Gift of Public Funds Disclaimer in California Bills
A potential gift of public funds is generally prohibited under the California Constitution
By Chris Micheli, March 30, 2022 7:04 am
On occasion, a California bill will contain a section at the end that provides a disclaimer regarding a potential gift of public funds, which is generally prohibited under the California Constitution. A reader might come across language similar to the following example:
The COVID-19 emergency has had a significant and disproportionate negative impact on the financial health of many low- and middle-income Californians. Furthermore, the COVID-19 emergency has caused many low- and middle-income families to face the loss of jobs, loss of income, increased costs, and increased risks to their personal health and safety. The Legislature hereby finds and declares that the payments authorized by Section 8150.2 of the Welfare and Institutions Code serve the public purpose of providing financial relief for low- and middle-income Californians who may have been adversely impacted by the economic disruptions resulting from the COVID-19 emergency, and do not constitute gifts of public funds within the meaning of Section 6 of Article XVI of the California Constitution.

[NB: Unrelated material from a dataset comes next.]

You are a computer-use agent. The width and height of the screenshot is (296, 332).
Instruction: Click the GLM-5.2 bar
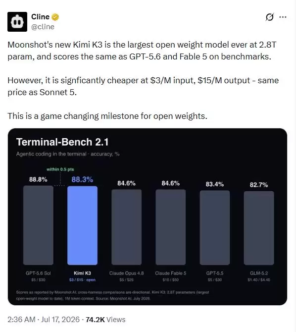coord(259,228)
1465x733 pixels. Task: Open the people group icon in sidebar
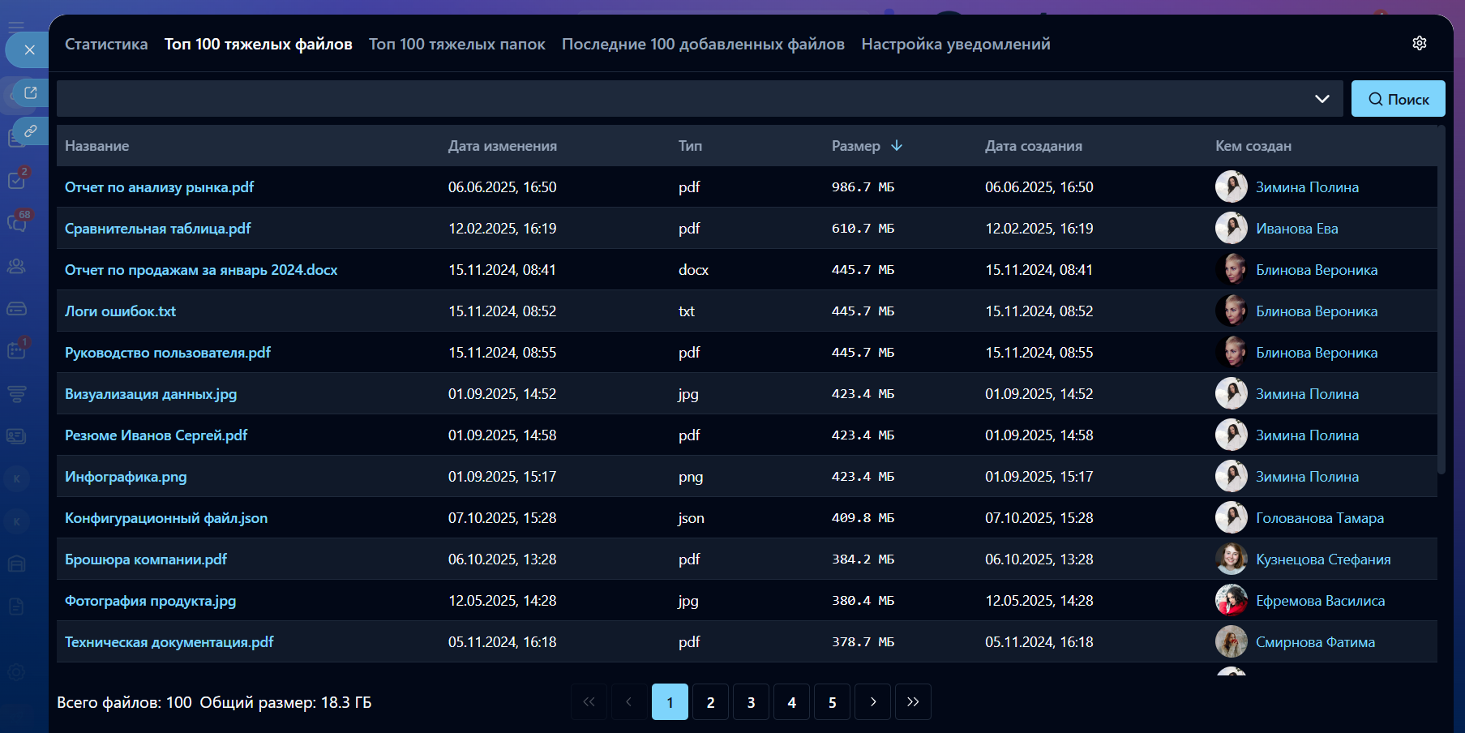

What does this language mean? And why is such a disclaimer required in legislation? The first step in answering this question is to review Article XVI (“Public Finance”), Section 6, which provides:
The Legislature shall have no power to give or to lend, or to authorize the giving or lending, of the credit of the State, or of any county, city and county, city, township or other political corporation or subdivision of the State now existing, or that may be hereafter established, in aid of or to any person, association, or corporation, whether municipal or otherwise, or to pledge the credit thereof, in any manner whatever, for the payment of the liabilities of any individual, association, municipal or other corporation whatever; nor shall it have power to make any gift or authorize the making of any gift, of any public money or thing of value to any individual, municipal or other corporation whatever; provided, that nothing in this section shall prevent the Legislature granting aid pursuant to Section 3 of Article XVI; and it shall not have power to authorize the State, or any political subdivision thereof, to subscribe for stock, or to become a stockholder in any corporation whatever; provided, further, that irrigation districts for the purpose of acquiring the control of any entire international water system necessary for its use and purposes, a part of which is situated in the United States, and a part thereof in a foreign country, may in the manner authorized by law, acquire the stock of any foreign corporation which is the owner of, or which holds the title to the part of such system situated in a foreign country; provided, further, that irrigation districts for the purpose of acquiring water and water rights and other property necessary for their uses and purposes, may acquire and hold the stock of corporations, domestic or foreign, owning waters, water rights, canals, waterworks, franchises or concessions subject to the same obligations and liabilities as are imposed by law upon all other stockholders in such corporation; …. (Emphasis added)
Certain payments, retroactive tax law changes, and other legislation may constitute “the making of a gift of public money” and would therefore be prohibited by the state Constitution. However, if the Legislature makes a finding in a “plus” section at the end of the bill, the courts in this state have generally deferred to the Legislature’s finding and determined that there was not a violation of Article XVI, Section 6. As a result, the language contained in the example above is required in these types of bills.